No luck with downloading libcurl-devel. Same error.
W32 office machien:Decided to download and build it. This is totally nuts. Anyway, loaded what appears the very most recent stable version at the main CUrl site. link to zip
- Make failed with undefined references. Brilliant.
Trying link to gz that worked for w64
- Ok, after this, W32 civ 2_3 is ready to Make. Did not have to use command line option '-mno-cygwin' because this config apparently has the older gcc compiler. Didn't need to abort the GTK test (--disable-gtktest) maybe because I was careless on the GTK install on the Win64 machine.
For win64 machine (laptop), decided to move build tests over to MSYS since some of these glitches are due to libs and includes getting put incompletely or in the wrong tree.
W64:Found latest version of libcurl and build it. Jeez that was a mofo.
W64: Moved dir from mingw\msys\1.0\local to root directory.
Config run 6[]
w64- autogen command from install windows page w64- Now complains on inability to run GTK+ test program. THis is such a POS config
Config run 7[]
Ok, trying config with flag --disable-gtktest Ok, no barfs on config, ready to Make.
W64 Make run 1[]
Dies in dependencies /Lua 5.1 /src....gcc does not recognize option -pthread. Old GCC?
W32 Make 2.3 run 1[]
Building Civ 2.3 using MSYS.
Died in utility directory on ./generate_specenum.py Python missing?!?!?
Ok, found something called DTK toolkit for MSYS from the instructions that I neglected to install. Maybe that has python perl and all that stuff. Found it at MSYS page http://www.mingw.org/wiki/MSYS, and installed the one pointed to there. http://downloads.sourceforge.net/mingw/msysDTK-1.0.1.exe . Watching the install, I saw no python. It asked where to install and offered to place in Mingw/1.0, but I chose mingw root like everything else. This may have killed by working build setup, so I will check the config step again. Nuts. One teensy bad decision, and I may have to reinstall the whole GD mess... Now what was that arcane autogen I am supposed to use? Crap this is so innane. Why you can't just type make like in the libcurl directory? Oh yeah- computers are not for making things easy- they are for making things hopelessly arcane. Oh here is the line I forgot: How could this slip my mind? It is so clear, right? Right?
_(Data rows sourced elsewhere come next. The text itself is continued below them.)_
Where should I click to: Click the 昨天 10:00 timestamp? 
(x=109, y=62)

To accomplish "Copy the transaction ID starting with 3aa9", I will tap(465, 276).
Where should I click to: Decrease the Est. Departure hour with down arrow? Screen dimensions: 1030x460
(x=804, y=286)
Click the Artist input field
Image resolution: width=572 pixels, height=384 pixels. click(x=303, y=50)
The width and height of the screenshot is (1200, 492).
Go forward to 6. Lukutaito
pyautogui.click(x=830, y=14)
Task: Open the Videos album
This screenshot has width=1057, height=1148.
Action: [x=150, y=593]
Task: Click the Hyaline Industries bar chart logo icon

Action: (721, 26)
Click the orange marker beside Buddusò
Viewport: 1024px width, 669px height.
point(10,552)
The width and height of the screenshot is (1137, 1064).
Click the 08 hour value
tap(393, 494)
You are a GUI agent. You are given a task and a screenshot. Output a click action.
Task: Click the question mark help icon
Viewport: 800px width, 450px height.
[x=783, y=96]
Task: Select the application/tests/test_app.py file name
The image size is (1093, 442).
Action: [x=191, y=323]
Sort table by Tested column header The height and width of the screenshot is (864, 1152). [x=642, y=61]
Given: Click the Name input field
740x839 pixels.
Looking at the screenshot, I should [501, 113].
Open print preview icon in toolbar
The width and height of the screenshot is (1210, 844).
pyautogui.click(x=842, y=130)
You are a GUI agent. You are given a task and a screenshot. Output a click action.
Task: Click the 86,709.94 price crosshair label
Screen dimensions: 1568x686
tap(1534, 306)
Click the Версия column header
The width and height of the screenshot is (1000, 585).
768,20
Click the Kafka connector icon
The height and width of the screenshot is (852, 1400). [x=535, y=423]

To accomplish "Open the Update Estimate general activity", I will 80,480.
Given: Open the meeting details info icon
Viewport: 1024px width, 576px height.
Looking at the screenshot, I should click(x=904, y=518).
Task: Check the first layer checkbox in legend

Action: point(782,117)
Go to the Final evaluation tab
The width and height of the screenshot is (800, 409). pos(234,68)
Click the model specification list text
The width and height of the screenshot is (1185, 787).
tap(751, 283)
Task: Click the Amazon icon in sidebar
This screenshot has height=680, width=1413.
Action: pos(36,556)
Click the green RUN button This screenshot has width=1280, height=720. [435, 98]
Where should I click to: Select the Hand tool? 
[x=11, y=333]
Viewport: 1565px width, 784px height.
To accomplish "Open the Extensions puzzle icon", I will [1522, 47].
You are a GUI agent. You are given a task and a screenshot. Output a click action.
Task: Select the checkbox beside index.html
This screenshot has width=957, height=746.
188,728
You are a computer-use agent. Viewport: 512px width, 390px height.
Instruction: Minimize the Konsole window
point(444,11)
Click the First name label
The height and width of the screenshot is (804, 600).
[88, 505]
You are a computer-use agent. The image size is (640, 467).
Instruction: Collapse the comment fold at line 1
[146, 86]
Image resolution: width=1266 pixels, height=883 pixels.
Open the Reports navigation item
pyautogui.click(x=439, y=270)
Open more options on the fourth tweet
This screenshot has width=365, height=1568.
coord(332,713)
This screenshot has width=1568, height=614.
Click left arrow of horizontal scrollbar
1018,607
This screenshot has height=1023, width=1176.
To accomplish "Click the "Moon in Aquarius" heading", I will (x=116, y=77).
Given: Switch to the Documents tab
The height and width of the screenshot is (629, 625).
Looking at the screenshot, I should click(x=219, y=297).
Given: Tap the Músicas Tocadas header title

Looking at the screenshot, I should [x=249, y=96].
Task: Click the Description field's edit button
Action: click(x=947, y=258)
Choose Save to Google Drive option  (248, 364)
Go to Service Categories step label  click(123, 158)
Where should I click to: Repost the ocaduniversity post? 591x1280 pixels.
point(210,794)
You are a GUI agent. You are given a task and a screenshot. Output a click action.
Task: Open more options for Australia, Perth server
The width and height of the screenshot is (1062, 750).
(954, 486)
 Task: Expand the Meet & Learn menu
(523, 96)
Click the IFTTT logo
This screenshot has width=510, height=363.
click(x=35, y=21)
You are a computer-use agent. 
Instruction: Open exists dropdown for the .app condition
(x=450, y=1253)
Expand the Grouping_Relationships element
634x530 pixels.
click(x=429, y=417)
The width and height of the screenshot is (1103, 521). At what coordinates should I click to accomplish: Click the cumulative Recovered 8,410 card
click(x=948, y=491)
./autogen.sh --enable-client=gtk-2.0 --with-libiconv-prefix=/usr --host=mingw32 CPPFLAGS=-mno-cygwin
Barfed on libtool- wrong version.
Great. The DTK install broke my config.
Back to square one on the Win32 machine- rebuild MinGw environment. Sure- I could just patch it using the MinGw installer and it might work, but then I have non reproducible steps.
Swell. AutoHell round 38.
WTF. I went through all that Autohell stuff for 7 days, which supposedly verifies my config and it doesn't bother to verify existence of Python on my machine? This is such a total POS. I think the KDE guys are completely correct that AutoHell is hopelessly inadequate and arcane for a serious multiplatform project.
All AutoHell does is raise the barrier to entry by naive entry level developers, dissuading them from contributing to open source projects.